Claudio Andrada Félix

 

Comprendo a los canarios que no se creen que podamos ser un Estado independiente. Estoy convencido, además, de que cuando llegue este momento será un sen­dero con baches y dificultades que jamás habíamos pre­visto. Negociar un lugar propio en el mundo no es sen­cillo y probablemente acarreará problemas. Pero tengo el convencimiento de que nuestro pueblo, que está for­mado por los residentes en las Islas que defienden por encima de todo este territorio, ha alcanzado la mayoría de edad y puede caminar solo, con los apoyos necesa­rios e imprescindibles de la comunidad internacional, de las democracias del mundo, pero solo.

 

Y esta madurez democrática no debiera alarmar a nadie. Es ley de vida. Los jóvenes, cuando deciden construir su propia familia, albergan dudas y miedos, pero así lo ha hecho la humanidad desde los albores de los tiempos.

 

Los canarios, con 14 millones de turistas al año, debe­mos abandonar el miedo a un futuro soberano. ¿Si perte­necemos a una comunidad de vecinos, ello implica que los demás decidan cómo vivimos en nuestra propia casa?

 

Por otra parte, España no debe tener ninguna duda de que será uno de nuestros aliados preferentes, como la UE. Eso sí, habrá que negociar de qué forma.
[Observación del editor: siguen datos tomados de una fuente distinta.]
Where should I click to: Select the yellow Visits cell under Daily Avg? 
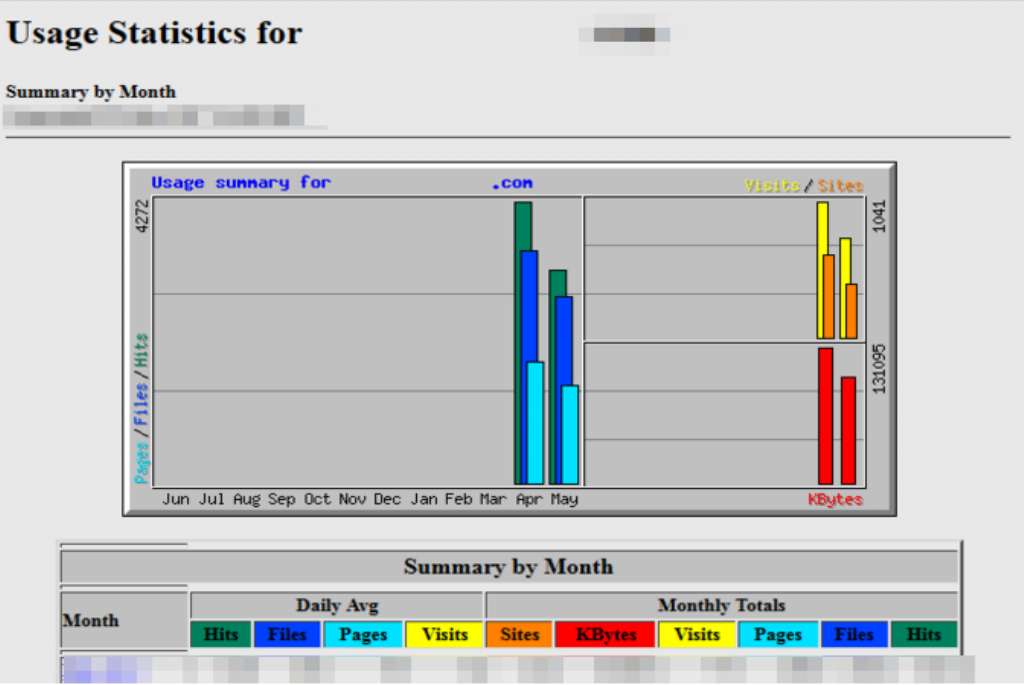point(444,634)
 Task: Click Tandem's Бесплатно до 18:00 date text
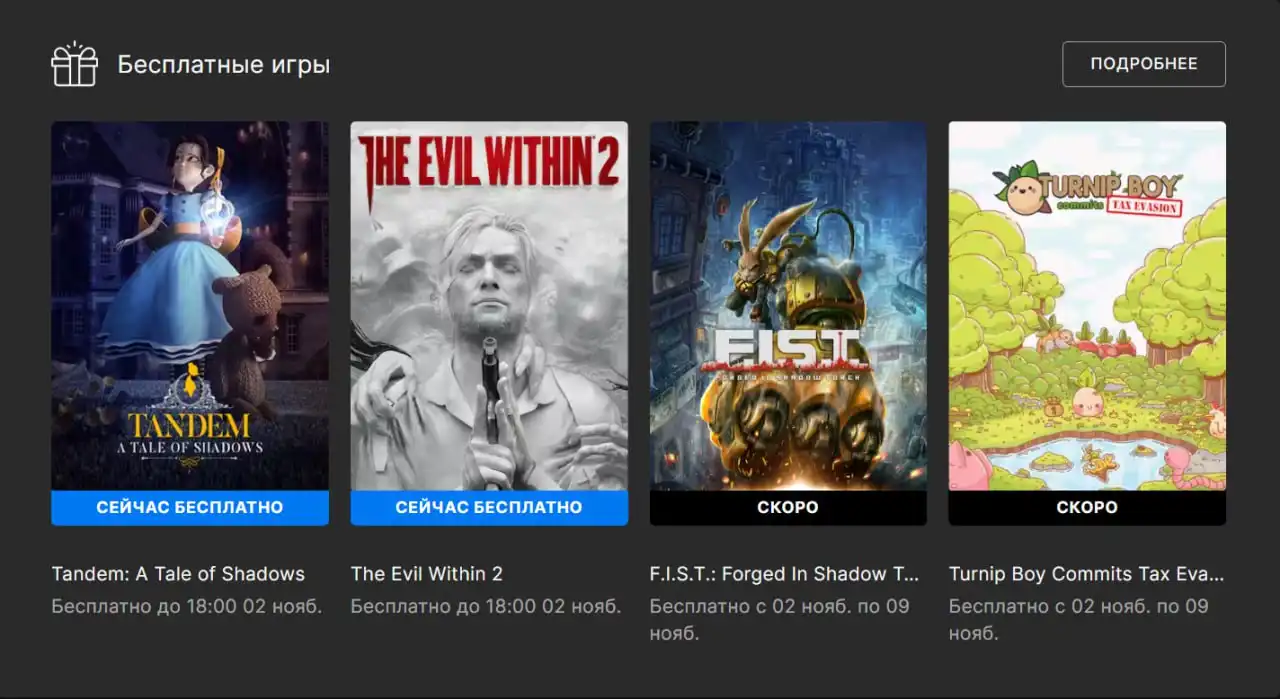[x=187, y=606]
Pero la ciuda­danía debe saber que no va a existir un brusco cambio en nuestra manera de vida, aunque sí lo será en la forma en que nos administremos.

 

Las expectativas que se abren con un Estado indepen­diente abarcan a Europa, África y América. Canarias siem­pre ha sido un pueblo pacífico, cosmopolita y tolerante. Por ello defiendo el derecho de este archipiélago atlántico a ocu­par un lugar propio en el concierto internacional, con nues­tros defectos y virtudes. Ni somos el ombligo ni el culo del mundo. Somos, sencillamente, canarios.

 

Llegó el momento de decir aquello de ¡quién dijo miedo! Y sonreír, sonreír mucho y a los cuatro vientos, porque para Canarias se abren las velas que conducirán a este pueblo humilde y trabajador a escribir su propia historia. Proba­blemente no será la más brillante, pero será la nuestra.